Texto do documento

###

Título: STF julgará menos casos e com impacto no Brasil inteiro
Autor: Scarance, Guilherme
Fonte: O Estado de São Paulo, 30/08/2008, Nacional, p. A22

Marcos Paulo Verissimo: professor da Direito GV; estudo analisa ?ativismo à brasileira?: a mais alta corte do País amplia sua atuação política, mas não se livra da enxurrada anual de ações

Guilherme Scarance

Apesar de ocupar um papel cada vez mais influente, o Supremo Tribunal Federal (STF) recebe uma enxurrada de processos sobre conflitos corriqueiros. Em 1988, quando a Constituição delineou o seu perfil mais político e também ampliou o acesso à Justiça, a corte recebia 20 mil casos ao ano. Em 2006, foram 160 mil. O professor da Direito GV Marcos Paulo Verissimo está dando os arremates finais em uma pesquisa - a que o Estado teve acesso - sobre o que chama de "ativismo judicial à brasileira", ou seja, uma corte que deve ser protagonista, mas vive entulhada de ações. "A idéia é que, cada vez mais, o STF passe a julgar menos casos e as suas decisões tenham impacto relevante no Brasil inteiro", defende.

Vemos o STF interferindo cada vez mais em grandes temas nacionais, como o nepotismo, a Raposa Serra do Sol, o aborto de anencéfalos, etc... Isso é algo esperado?

Por um lado, é esperado. Por outro, reflete um movimento relativamente global de ampliação do poder, do espaço reservado ao Judiciário no plano político. Se relaciona diretamente ao modelo de jurisdição e modelo de Supremo Tribunal Federal montado pela Constituição de 88. Não me parece que seja um resultado casual. Não é excepcionalidade brasileira nem resultado casual do arranjo político do momento.

Qual foi a principal constatação do seu trabalho de pesquisa?

O espaço do STF no plano político se amplia enormemente desde a Constituição de 1988. Por outro lado, esse papel protagônico precisou conviver com uma outra configuração, uma espécie de última instância para questões menores. Termina julgando ou recebendo 160 mil processos ao ano, o que significa uma relação processo/juiz maior do que qualquer juiz de primeira instância: 8 vezes, 12 vezes maior. O trabalho procura detectar como o tribunal consegue dar conta das duas atividades: o que chamo de "ativismo à brasileira". O que apareceu em termos estatísticos é a enorme diferença entre o número de processos julgados e o volume de acórdãos publicados pelo plenário.

###

Seção de dados

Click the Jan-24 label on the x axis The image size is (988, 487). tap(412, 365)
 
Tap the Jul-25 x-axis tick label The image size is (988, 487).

###

Lista de tarefas
- A) Como você resumiria o texto sobre o STF em duas frases?
- B) Transcreva o trecho do texto sobre o STF que começa em "Por um lado, é" e segue até "trabalho de pesquisa?".
- C) As afirmações a seguir estão de acordo com o texto sobre o STF? Responda sim ou não a cada uma e cite as palavras do texto que decidem a resposta. (i) Em 2006, o STF recebeu 160 mil casos. (ii) Verissimo considera a ampliação do poder do Judiciário uma excepcionalidade brasileira. (iii) A relação processo/juiz no STF é menor que a de um juiz de primeira instância.

Soluções das tarefas
- A) Embora ocupe um papel cada vez mais influente, o Supremo Tribunal Federal, cujo perfil mais político foi delineado pela Constituição de 1988, passou de 20 mil casos por ano em 1988 para 160 mil em 2006. O professor Marcos Paulo Verissimo pesquisa o que chama de "ativismo judicial à brasileira", uma corte que deve ser protagonista mas vive entulhada de ações, e defende que o STF passe a julgar menos casos, com decisões de impacto relevante no Brasil inteiro.

- B)
Por um lado, é esperado. Por outro, reflete um movimento relativamente global de ampliação do poder, do espaço reservado ao Judiciário no plano político. Se relaciona diretamente ao modelo de jurisdição e modelo de Supremo Tribunal Federal montado pela Constituição de 88. Não me parece que seja um resultado casual. Não é excepcionalidade brasileira nem resultado casual do arranjo político do momento.

Qual foi a principal constatação do seu trabalho de pesquisa?

- C)
(i) Sim: "Em 2006, foram 160 mil."
(ii) Não: "Não é excepcionalidade brasileira nem resultado casual do arranjo político do momento."
(iii) Não: "o que significa uma relação processo/juiz maior do que qualquer juiz de primeira instância: 8 vezes, 12 vezes maior."